Grandparent care: a key factor in mothers’ labour force participation in the UK. Shireen Kanji, University of Birmingham.
It’s probably surprising to most people that grandparents are becoming an ever more important source of childcare in the UK – the growth in the share of childcare they provide has substantially outstripped the growth in mothers’ paid work participation – and that has been one of the most significant labour market changes of the last few decades. Of course, we shouldn’t always view providing care as covering for mothers’ paid work but the reality is that it is still overwhelmingly mothers who change their work patterns when children enter the scene. This study of the UK explores this topic of grandparents providing childcare and is based on analysis of 14,951 children and their families from the Millennium Cohort Study, which has been following a nationally representative sample of children born in the Millennium.

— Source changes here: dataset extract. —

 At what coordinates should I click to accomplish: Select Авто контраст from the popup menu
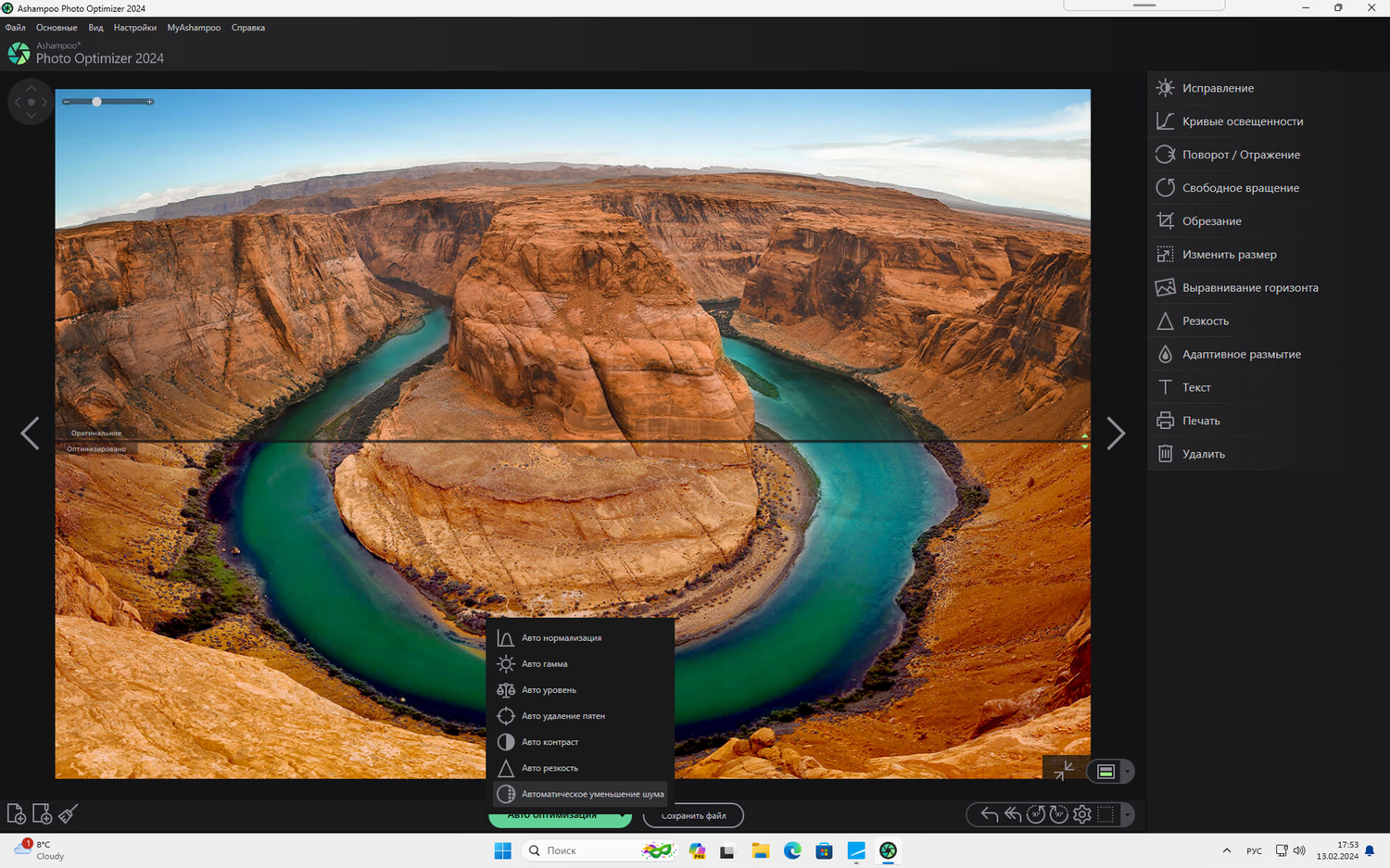550,742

The study finds that grandparent care has had a major impact on the workforce: it has caused mothers’ participation to increase by 12 percentage points, which translates into grandparents raising mothers’ participation by 26% when at least one child reaches school age. The study shows grandparent provided care is extensive in the UK. Overall, 32% of partnered mothers and 36% of lone mothers named grandparents as the main source of after-school and weekend care for their school-entry age children (aged 4-5 years). The study also found that in the UK many grandparents live close to their grandchildren, with around 40% of mothers located within 15 minutes of their parents. Even if they are close at hand, grandparents are not a limitless resource. Little policy attention has focused on the pressure grandparents themselves face to extend their paid working lives as a result of recent changes to the state pension age
The study shows that mothers from all levels of education benefit from the care grandparents provide. Grandparent care raised participation of mothers with degree level qualifications by 20%, which makes a big difference because these mothers are more likely to be able to get work and much more likely to be in work. It also made a substantial difference to mothers without qualifications who were less likely to be able to get a job, raising their lower participation by about 40%. For women without formal qualifications grandparent care can make all the difference in terms of whether or not mothers work. We don’t know whether grandparents provide care because parents prefer grandparent care or because there don’t have any other options which might include the high cost of childcare in the UK. We do know that when formal care in nurseries, schools and childcare centres is available and funded then parents seem to take it but when there is a shortage of childcare grandparent care tends to fill the void. Evidence does seem to suggest that when childcare costs are lowered or childcare is provided by the state the provision of informal care declines so parents and grandparents do not actually seem to be averse to formal childcare. It is hard to continue to ignore these questions about grandparents’ care and paid work when they are at the centre of dramatic changes to the labour market, both in mothers’ participation and in the requirement that older workers should extend their paid working lives to support themselves until they reach the newly increased pension age.